Saved data entries:
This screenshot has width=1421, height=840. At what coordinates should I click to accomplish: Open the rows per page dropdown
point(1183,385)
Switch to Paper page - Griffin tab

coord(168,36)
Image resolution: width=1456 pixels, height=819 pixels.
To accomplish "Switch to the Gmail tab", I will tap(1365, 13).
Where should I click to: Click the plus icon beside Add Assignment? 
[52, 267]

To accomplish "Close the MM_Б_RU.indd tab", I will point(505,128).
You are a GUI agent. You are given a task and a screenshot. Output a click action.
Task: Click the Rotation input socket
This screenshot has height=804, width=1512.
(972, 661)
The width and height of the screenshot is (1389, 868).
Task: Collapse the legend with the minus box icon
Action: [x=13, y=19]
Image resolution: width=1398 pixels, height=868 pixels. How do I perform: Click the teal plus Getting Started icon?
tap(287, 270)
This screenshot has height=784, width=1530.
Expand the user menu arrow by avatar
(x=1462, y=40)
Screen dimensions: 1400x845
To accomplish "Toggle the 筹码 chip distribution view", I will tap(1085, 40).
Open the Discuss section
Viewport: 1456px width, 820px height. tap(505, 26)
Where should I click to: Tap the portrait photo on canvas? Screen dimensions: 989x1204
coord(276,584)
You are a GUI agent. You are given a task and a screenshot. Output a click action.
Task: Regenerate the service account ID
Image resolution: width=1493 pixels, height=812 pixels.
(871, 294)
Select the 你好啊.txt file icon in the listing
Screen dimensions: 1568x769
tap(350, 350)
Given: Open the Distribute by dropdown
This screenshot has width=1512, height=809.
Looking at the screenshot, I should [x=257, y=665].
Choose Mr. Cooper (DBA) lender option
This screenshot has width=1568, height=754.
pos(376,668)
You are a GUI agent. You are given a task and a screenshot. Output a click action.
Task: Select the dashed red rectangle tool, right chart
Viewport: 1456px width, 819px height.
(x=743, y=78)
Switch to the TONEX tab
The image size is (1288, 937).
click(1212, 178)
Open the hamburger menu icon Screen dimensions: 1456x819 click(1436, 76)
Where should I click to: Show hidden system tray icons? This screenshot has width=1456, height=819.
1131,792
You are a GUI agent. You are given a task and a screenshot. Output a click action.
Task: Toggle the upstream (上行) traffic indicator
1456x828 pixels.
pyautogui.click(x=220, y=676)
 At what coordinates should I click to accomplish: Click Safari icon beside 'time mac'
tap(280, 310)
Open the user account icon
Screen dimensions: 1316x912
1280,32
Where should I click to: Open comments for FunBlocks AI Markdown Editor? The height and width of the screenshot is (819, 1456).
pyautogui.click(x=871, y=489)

:: The problem ::
Each line above from the one with "Task: Select the" up to and including the one with "Task: Toggle the" must be set down exactly, and no line outside that span may appear.

:: Result of the task ::
Task: Select the dashed red rectangle tool, right chart
Viewport: 1456px width, 819px height.
(x=743, y=78)
Switch to the TONEX tab
The image size is (1288, 937).
click(1212, 178)
Open the hamburger menu icon Screen dimensions: 1456x819 click(1436, 76)
Where should I click to: Show hidden system tray icons? This screenshot has width=1456, height=819.
1131,792
You are a GUI agent. You are given a task and a screenshot. Output a click action.
Task: Toggle the upstream (上行) traffic indicator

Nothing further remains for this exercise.